SUPPLIED ENTRIES:
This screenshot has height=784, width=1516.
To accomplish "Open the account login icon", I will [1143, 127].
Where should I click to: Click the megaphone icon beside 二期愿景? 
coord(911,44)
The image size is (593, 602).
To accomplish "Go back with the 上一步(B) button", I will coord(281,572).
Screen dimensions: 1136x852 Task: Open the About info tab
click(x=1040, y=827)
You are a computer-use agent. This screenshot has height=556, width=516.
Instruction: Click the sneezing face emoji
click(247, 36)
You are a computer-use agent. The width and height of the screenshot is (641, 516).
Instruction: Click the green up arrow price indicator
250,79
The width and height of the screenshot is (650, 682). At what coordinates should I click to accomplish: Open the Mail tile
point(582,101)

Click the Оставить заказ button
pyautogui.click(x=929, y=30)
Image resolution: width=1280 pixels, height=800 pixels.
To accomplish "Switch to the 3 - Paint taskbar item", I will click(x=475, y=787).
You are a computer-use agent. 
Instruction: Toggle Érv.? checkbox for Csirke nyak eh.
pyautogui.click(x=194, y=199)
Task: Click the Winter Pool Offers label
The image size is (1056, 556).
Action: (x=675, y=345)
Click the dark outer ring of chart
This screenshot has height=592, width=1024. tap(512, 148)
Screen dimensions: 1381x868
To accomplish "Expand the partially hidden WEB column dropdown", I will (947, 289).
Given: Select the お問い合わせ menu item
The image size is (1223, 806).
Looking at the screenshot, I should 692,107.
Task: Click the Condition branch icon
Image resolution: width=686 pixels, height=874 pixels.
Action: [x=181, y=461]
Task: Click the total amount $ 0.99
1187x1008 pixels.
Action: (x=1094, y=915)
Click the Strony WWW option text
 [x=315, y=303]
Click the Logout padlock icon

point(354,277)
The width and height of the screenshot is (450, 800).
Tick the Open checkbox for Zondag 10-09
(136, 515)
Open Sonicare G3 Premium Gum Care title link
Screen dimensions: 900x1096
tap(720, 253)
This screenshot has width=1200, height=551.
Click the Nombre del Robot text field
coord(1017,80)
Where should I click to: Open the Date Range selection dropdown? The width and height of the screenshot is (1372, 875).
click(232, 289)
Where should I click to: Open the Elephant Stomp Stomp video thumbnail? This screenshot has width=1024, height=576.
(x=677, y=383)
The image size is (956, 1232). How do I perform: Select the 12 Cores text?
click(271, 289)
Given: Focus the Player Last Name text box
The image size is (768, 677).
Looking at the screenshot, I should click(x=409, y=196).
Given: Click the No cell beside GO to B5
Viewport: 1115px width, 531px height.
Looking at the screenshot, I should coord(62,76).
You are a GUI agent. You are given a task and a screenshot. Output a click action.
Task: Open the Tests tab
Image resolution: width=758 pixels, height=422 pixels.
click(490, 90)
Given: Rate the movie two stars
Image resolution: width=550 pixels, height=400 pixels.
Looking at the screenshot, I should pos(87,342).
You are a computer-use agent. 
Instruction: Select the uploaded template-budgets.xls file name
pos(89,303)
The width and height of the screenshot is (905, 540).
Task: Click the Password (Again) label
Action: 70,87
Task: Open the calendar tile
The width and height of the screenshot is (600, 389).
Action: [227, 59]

TASK DESCRIPTION: Character for character, reproduce all of the lines above.

ANSWER SPACE:
This screenshot has height=784, width=1516.
To accomplish "Open the account login icon", I will [1143, 127].
Where should I click to: Click the megaphone icon beside 二期愿景? 
coord(911,44)
The image size is (593, 602).
To accomplish "Go back with the 上一步(B) button", I will coord(281,572).
Screen dimensions: 1136x852 Task: Open the About info tab
click(x=1040, y=827)
You are a computer-use agent. This screenshot has height=556, width=516.
Instruction: Click the sneezing face emoji
click(247, 36)
You are a computer-use agent. The width and height of the screenshot is (641, 516).
Instruction: Click the green up arrow price indicator
250,79
The width and height of the screenshot is (650, 682). At what coordinates should I click to accomplish: Open the Mail tile
point(582,101)

Click the Оставить заказ button
pyautogui.click(x=929, y=30)
Image resolution: width=1280 pixels, height=800 pixels.
To accomplish "Switch to the 3 - Paint taskbar item", I will click(x=475, y=787).
You are a computer-use agent. 
Instruction: Toggle Érv.? checkbox for Csirke nyak eh.
pyautogui.click(x=194, y=199)
Task: Click the Winter Pool Offers label
The image size is (1056, 556).
Action: (x=675, y=345)
Click the dark outer ring of chart
This screenshot has height=592, width=1024. tap(512, 148)
Screen dimensions: 1381x868
To accomplish "Expand the partially hidden WEB column dropdown", I will (947, 289).
Given: Select the お問い合わせ menu item
The image size is (1223, 806).
Looking at the screenshot, I should 692,107.
Task: Click the Condition branch icon
Image resolution: width=686 pixels, height=874 pixels.
Action: [x=181, y=461]
Task: Click the total amount $ 0.99
1187x1008 pixels.
Action: (x=1094, y=915)
Click the Strony WWW option text
 [x=315, y=303]
Click the Logout padlock icon

point(354,277)
The width and height of the screenshot is (450, 800).
Tick the Open checkbox for Zondag 10-09
(136, 515)
Open Sonicare G3 Premium Gum Care title link
Screen dimensions: 900x1096
tap(720, 253)
This screenshot has width=1200, height=551.
Click the Nombre del Robot text field
coord(1017,80)
Where should I click to: Open the Date Range selection dropdown? The width and height of the screenshot is (1372, 875).
click(232, 289)
Where should I click to: Open the Elephant Stomp Stomp video thumbnail? This screenshot has width=1024, height=576.
(x=677, y=383)
The image size is (956, 1232). How do I perform: Select the 12 Cores text?
click(271, 289)
Given: Focus the Player Last Name text box
The image size is (768, 677).
Looking at the screenshot, I should click(x=409, y=196).
Given: Click the No cell beside GO to B5
Viewport: 1115px width, 531px height.
Looking at the screenshot, I should coord(62,76).
You are a GUI agent. You are given a task and a screenshot. Output a click action.
Task: Open the Tests tab
Image resolution: width=758 pixels, height=422 pixels.
click(490, 90)
Given: Rate the movie two stars
Image resolution: width=550 pixels, height=400 pixels.
Looking at the screenshot, I should pos(87,342).
You are a computer-use agent. 
Instruction: Select the uploaded template-budgets.xls file name
pos(89,303)
The width and height of the screenshot is (905, 540).
Task: Click the Password (Again) label
Action: 70,87
Task: Open the calendar tile
The width and height of the screenshot is (600, 389).
Action: [227, 59]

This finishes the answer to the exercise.